La acumulación de los poderes legislativo, ejecutivo y judicial en las mismas manos, ya sea de uno, algunos cuantos o muchos; ya sea heredado, autonombrado o elegido, puede con justicia ser declarado la definición de tiranía.
James Madison, 1788
Es extraño tener que explicar un concepto tan básico como la división de poderes en el contexto de una democracia —supuestamente— funcional. Sin embargo, hoy resulta necesario. Lo que está en juego no solo son las pensiones de trabajadores del Poder Judicial, sino la autonomía de éste y, por tanto, la posibilidad de sujetar el actuar del Legislativo y del Ejecutivo a la Constitución.
Nuestro sistema constitucional está basado en la división de poderes, partiendo de la idea —y de la experiencia histórica— de que el poder tiende a concentrarse y que esa concentración lleva a su uso excesivo y arbitrario. En nuestro modelo, el poder se divide horizontalmente entre Legislativo, Judicial y Ejecutivo; y verticalmente entre federación, estados y municipios. La idea es que al dividir al poder en distintas instancias unas revisen y controlen a otras. Se crea así un sistema de frenos y contrapesos para evitar la tiranía de la mayoría o de un dictador y proteger a las personas del uso arbitrario o caprichoso del poder.

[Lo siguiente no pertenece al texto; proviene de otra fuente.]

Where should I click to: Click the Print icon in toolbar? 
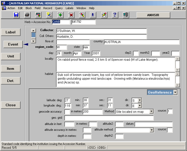pos(27,15)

López Obrador no tolera los límites y tiene tiempo en una cruzada en contra del Poder Judicial y de su autonomía. Acusa privilegios y corrupción, especialmente cuando la SCJN ha declarado inconstitucional alguna ley o decreto suyo. Cuando la Corte declaró inconstitucional la transferencia de la Guardia Nacional a la Sedena —un acto a todas luces inconstitucional—, calificó a los ministros de actuar “a partir de los intereses de cúpula”. Cuando la Corte, por una mayoría de 9 a 2, declaró inconstitucional el “Plan B” electoral, dijo que trabajaban a favor de “una minoría rapaz”. (Cuando en cambio avaló su “revocación de mandato” o su consulta para perseguir a expresidentes, no hubo acusaciones.) En represalia a las decisiones desfavorables de la corte, planteó una reforma para que jueces y ministros sean electos popularmente. Ello permitiría tener jueces que salgan de entre las filas de los propios políticos, y en consecuencia que no estorben las decisiones políticas ni funjan de contrapeso. Se trata de evitar que cumplan con la función de sujetar al poder político a la ley.
La decisión de desaparecer los 13 fideicomisos —que sirven para pagar pensiones de mandos medios y operativos, de jueces jubilados, construir infraestructura, servicios médicos, entre otros— sigue esta misma línea. Nuevamente AMLO señala privilegios y élites corruptas, jura y perjura que no habrá afectación más allá del sueldo de los más privilegiados, aunque habrá. No es la primera vez que propone esto. Hizo lo mismo con los fideicomisos de los Centros Públicos de Investigación, pensando que sus investigadores se someterían al oficialismo, al no contar con recursos distintos a los que otorga el gobierno. Pero a pesar de ello, y aun con muchas dificultades, instituciones como el CIDE supieron continuar con su trabajo. Empezaron entonces las destituciones, las imposiciones y los cambios de reglas para ahuyentar y reemplazar a quienes hacíamos un trabajo independiente de la línea oficial. Hoy, vemos cómo el gobierno perfila el mismo proceso para el Poder Judicial: ahora van por los fideicomisos; después viene la reforma y el nombramiento de una nueva Corte. La verdad es que la desaparición de los fideicomisos no es sobre privilegios, es una oportunidad más para debilitar la división de poderes y hacer del Poder Judicial un botín electoral.